ACTIVITY:
Write out exactly the lines running from the one with "Image resolution: width=1341" to the last line of the entries, keeping both the first and the last.

RECORDS: Begin

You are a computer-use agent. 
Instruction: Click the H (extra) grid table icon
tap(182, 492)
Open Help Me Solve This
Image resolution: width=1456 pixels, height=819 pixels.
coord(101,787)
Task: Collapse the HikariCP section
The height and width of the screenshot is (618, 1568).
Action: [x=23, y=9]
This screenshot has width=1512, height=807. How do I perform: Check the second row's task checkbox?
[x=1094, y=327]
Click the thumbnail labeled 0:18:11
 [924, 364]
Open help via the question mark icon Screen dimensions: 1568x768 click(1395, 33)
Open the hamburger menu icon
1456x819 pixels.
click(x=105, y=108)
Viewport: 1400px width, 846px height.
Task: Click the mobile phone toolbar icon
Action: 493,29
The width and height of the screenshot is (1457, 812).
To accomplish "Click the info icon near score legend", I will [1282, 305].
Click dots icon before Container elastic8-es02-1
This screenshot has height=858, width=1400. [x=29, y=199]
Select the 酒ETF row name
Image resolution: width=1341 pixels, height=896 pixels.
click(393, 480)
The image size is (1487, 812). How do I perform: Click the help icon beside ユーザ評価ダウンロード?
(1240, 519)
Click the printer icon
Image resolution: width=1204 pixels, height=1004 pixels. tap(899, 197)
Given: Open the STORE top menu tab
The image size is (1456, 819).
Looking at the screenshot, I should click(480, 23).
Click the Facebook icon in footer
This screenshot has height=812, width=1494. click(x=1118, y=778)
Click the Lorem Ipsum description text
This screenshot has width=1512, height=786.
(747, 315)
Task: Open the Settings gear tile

RECORDS: End

SOLUTION:
Image resolution: width=1341 pixels, height=896 pixels.
click(393, 480)
The image size is (1487, 812). How do I perform: Click the help icon beside ユーザ評価ダウンロード?
(1240, 519)
Click the printer icon
Image resolution: width=1204 pixels, height=1004 pixels. tap(899, 197)
Given: Open the STORE top menu tab
The image size is (1456, 819).
Looking at the screenshot, I should click(480, 23).
Click the Facebook icon in footer
This screenshot has height=812, width=1494. click(x=1118, y=778)
Click the Lorem Ipsum description text
This screenshot has width=1512, height=786.
(747, 315)
Task: Open the Settings gear tile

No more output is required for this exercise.